(THE DATA)

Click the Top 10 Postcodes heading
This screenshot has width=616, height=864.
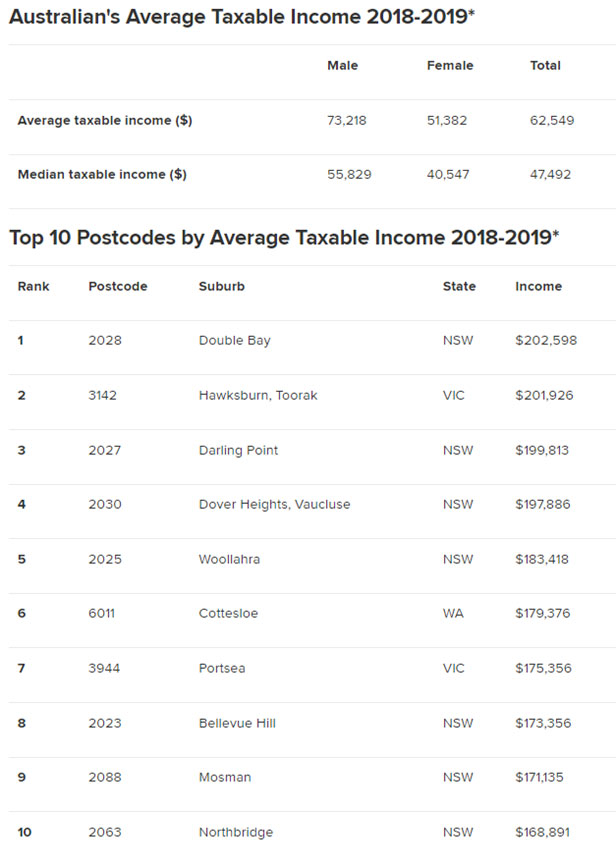pyautogui.click(x=284, y=237)
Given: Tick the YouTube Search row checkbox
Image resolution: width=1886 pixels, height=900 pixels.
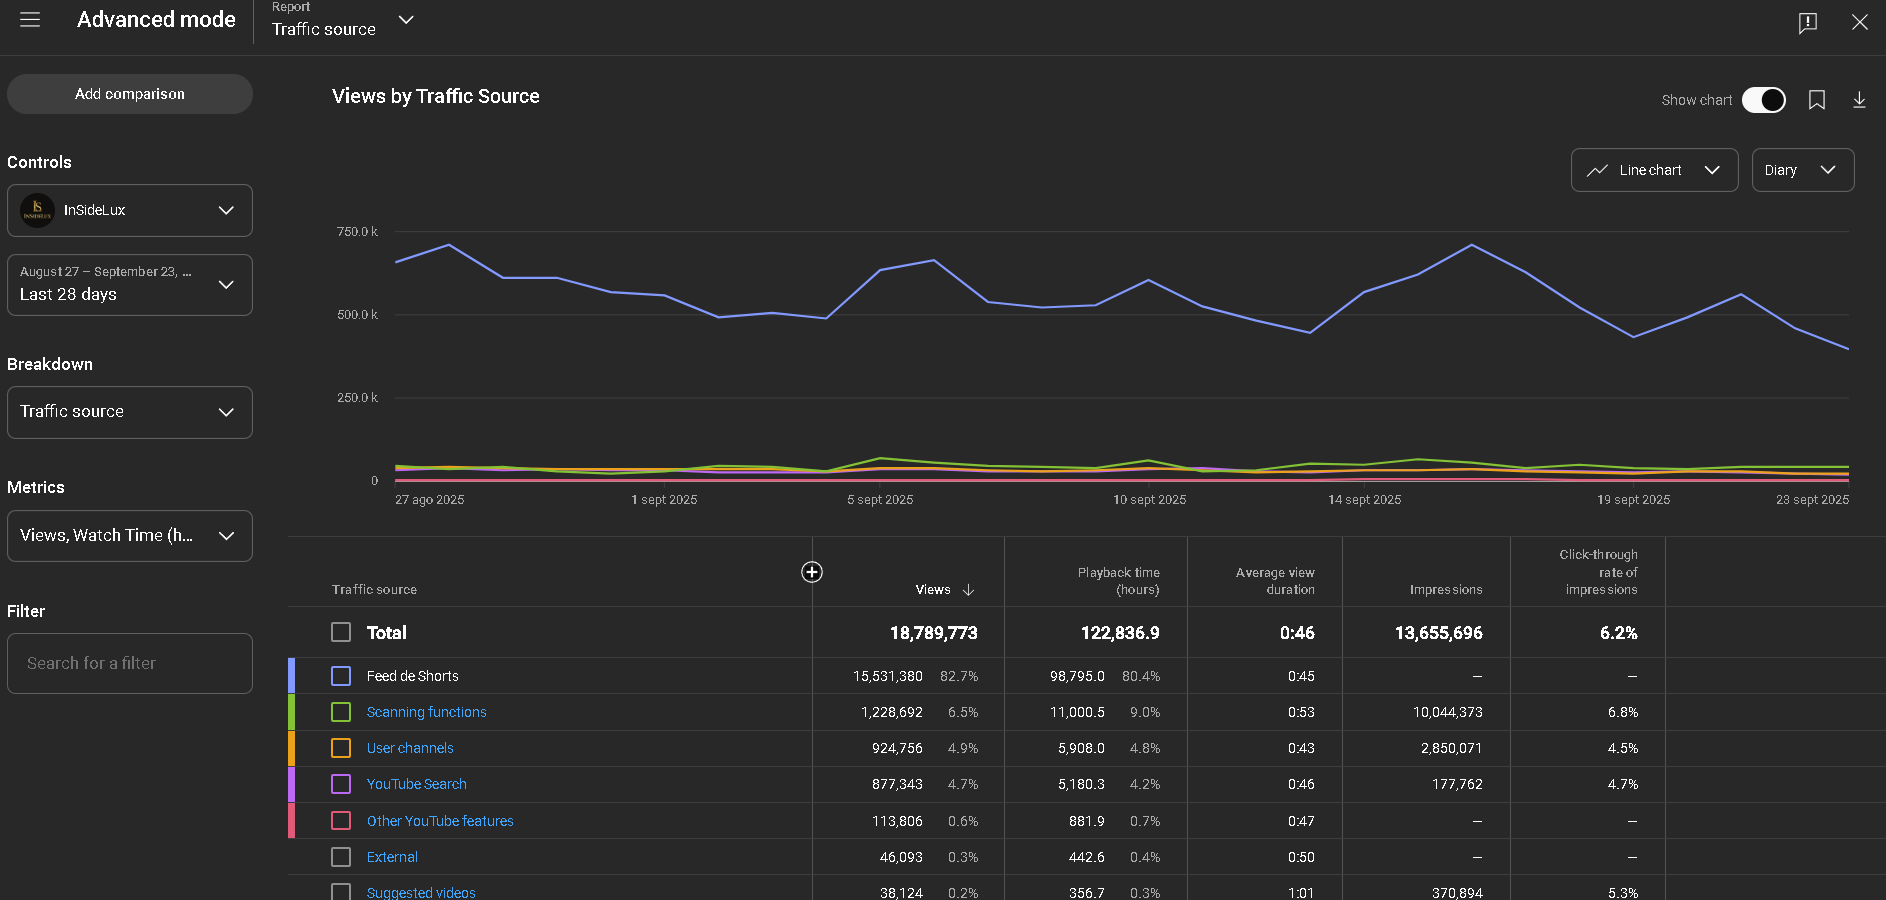Looking at the screenshot, I should [x=341, y=784].
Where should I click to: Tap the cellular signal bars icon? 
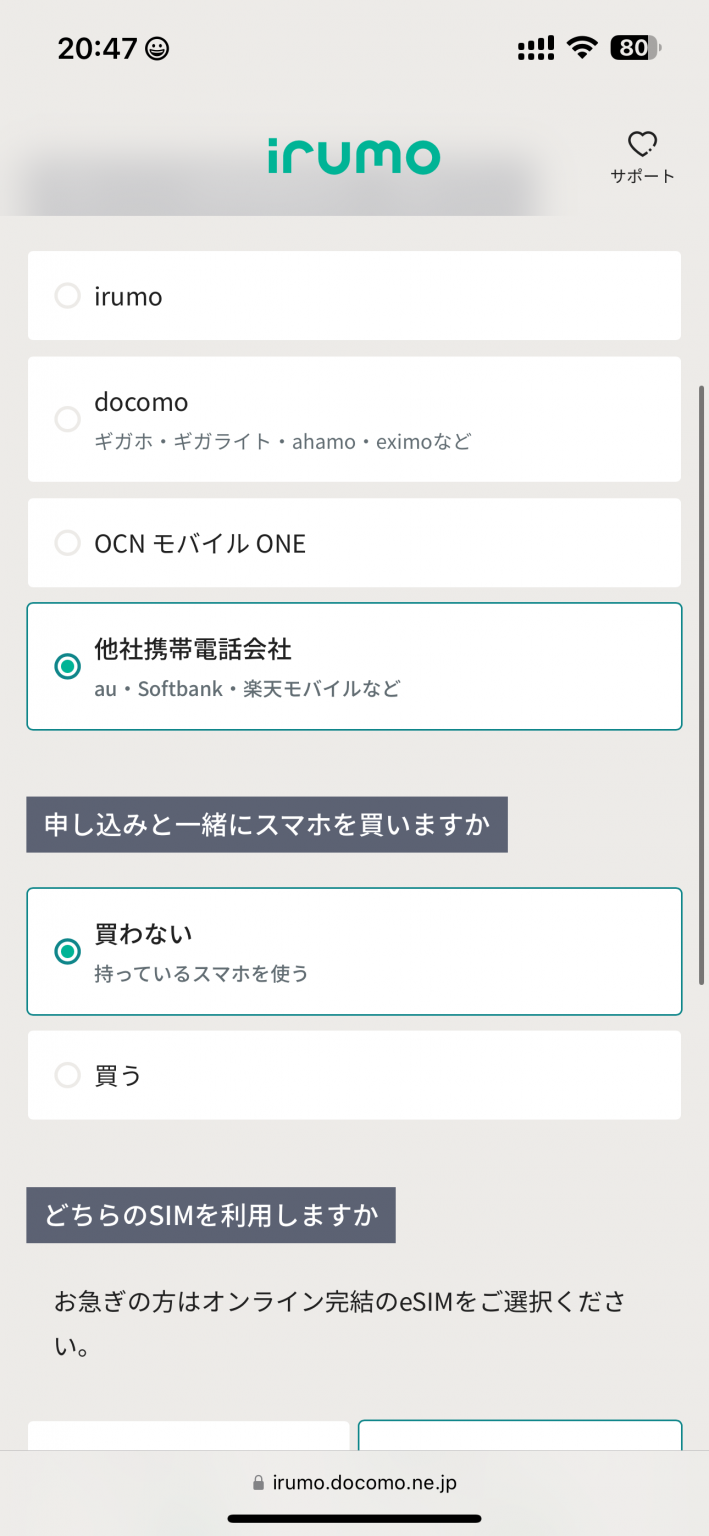point(535,46)
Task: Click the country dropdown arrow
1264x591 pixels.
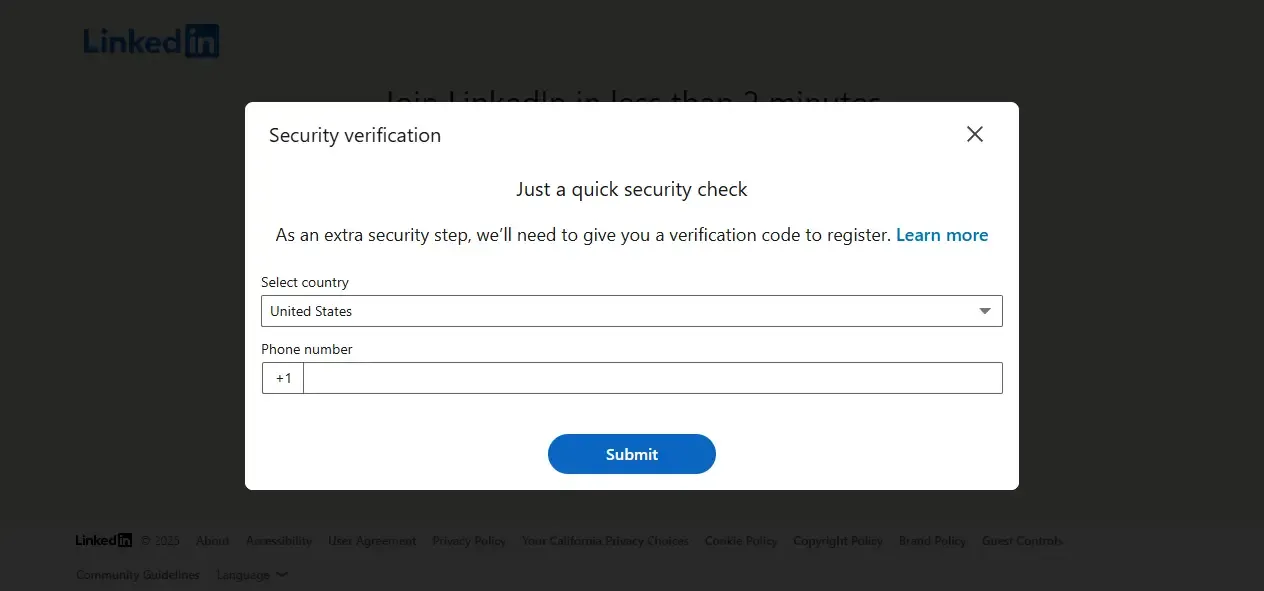Action: (985, 311)
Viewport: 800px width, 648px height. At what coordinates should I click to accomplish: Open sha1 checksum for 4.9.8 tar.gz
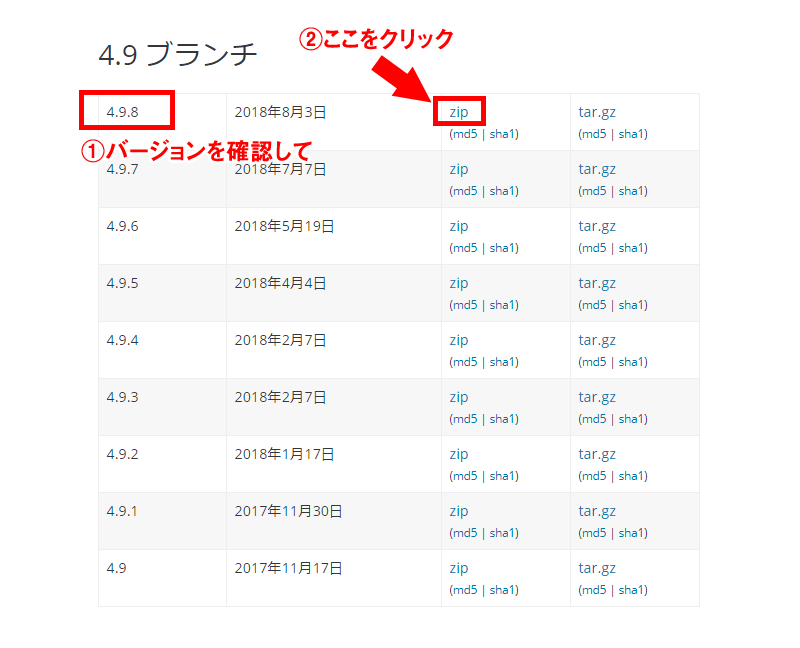[632, 134]
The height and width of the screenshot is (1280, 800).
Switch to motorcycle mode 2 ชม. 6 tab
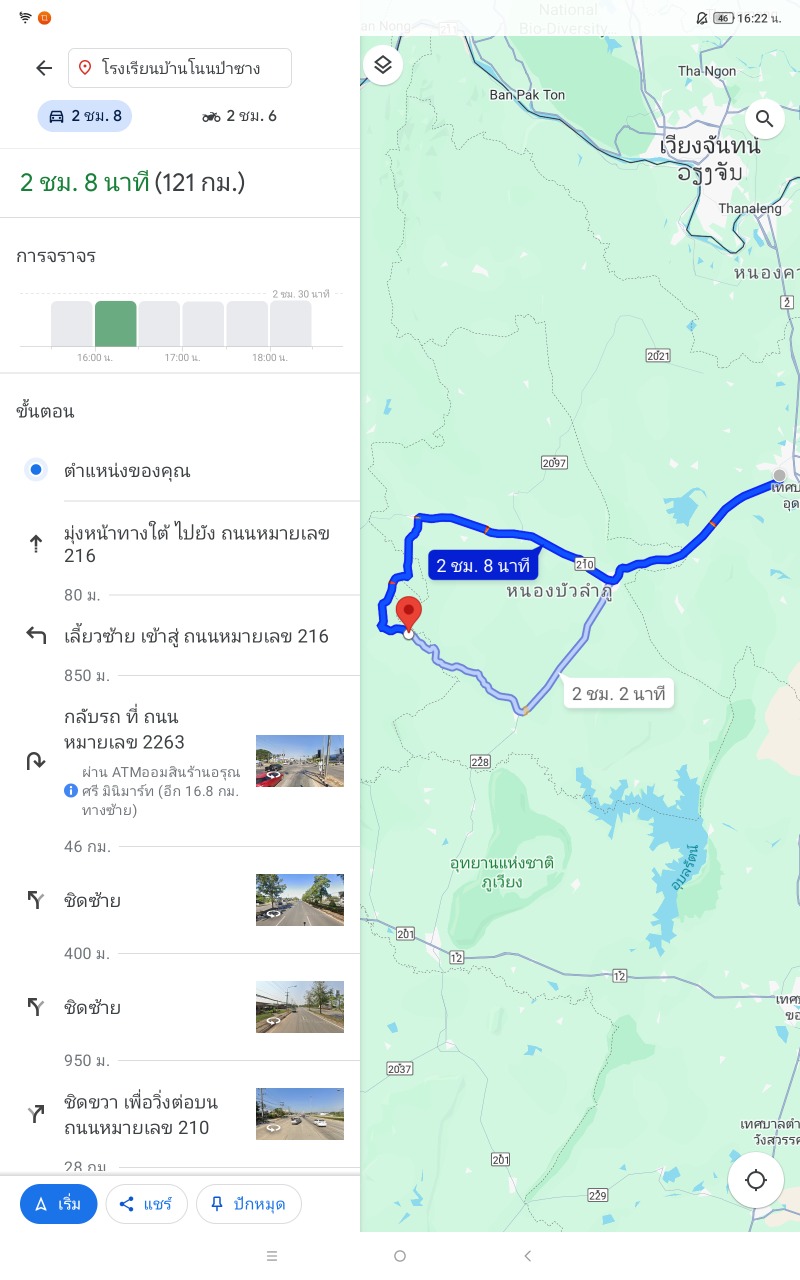click(239, 116)
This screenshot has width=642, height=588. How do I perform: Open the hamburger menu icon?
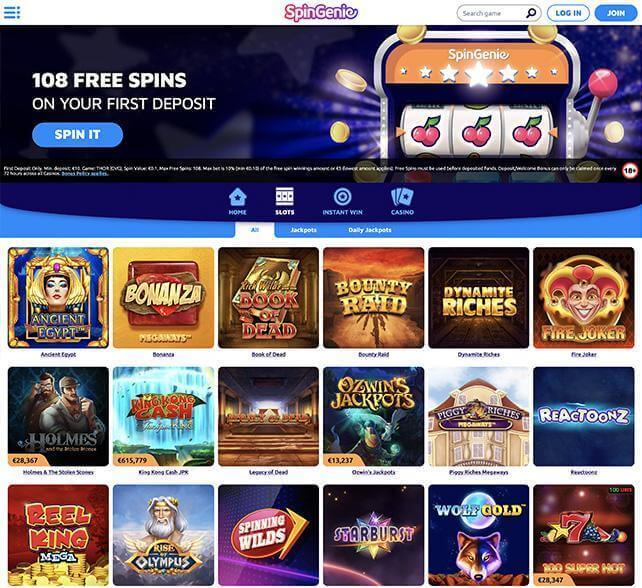(11, 13)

(End THE DATA)

* **PROMPT**:
Return the listing exactly as it appears, excluding any image.

* **TASK ANSWER**:
Click the Top 10 Postcodes heading
This screenshot has width=616, height=864.
pyautogui.click(x=284, y=237)
Given: Tick the YouTube Search row checkbox
Image resolution: width=1886 pixels, height=900 pixels.
Looking at the screenshot, I should [x=341, y=784].
Where should I click to: Tap the cellular signal bars icon? 
point(535,46)
Task: Click the country dropdown arrow
1264x591 pixels.
Action: (985, 311)
Viewport: 800px width, 648px height. At what coordinates should I click to accomplish: Open sha1 checksum for 4.9.8 tar.gz
[632, 134]
The height and width of the screenshot is (1280, 800).
Switch to motorcycle mode 2 ชม. 6 tab
click(239, 116)
This screenshot has width=642, height=588. How do I perform: Open the hamburger menu icon?
(11, 13)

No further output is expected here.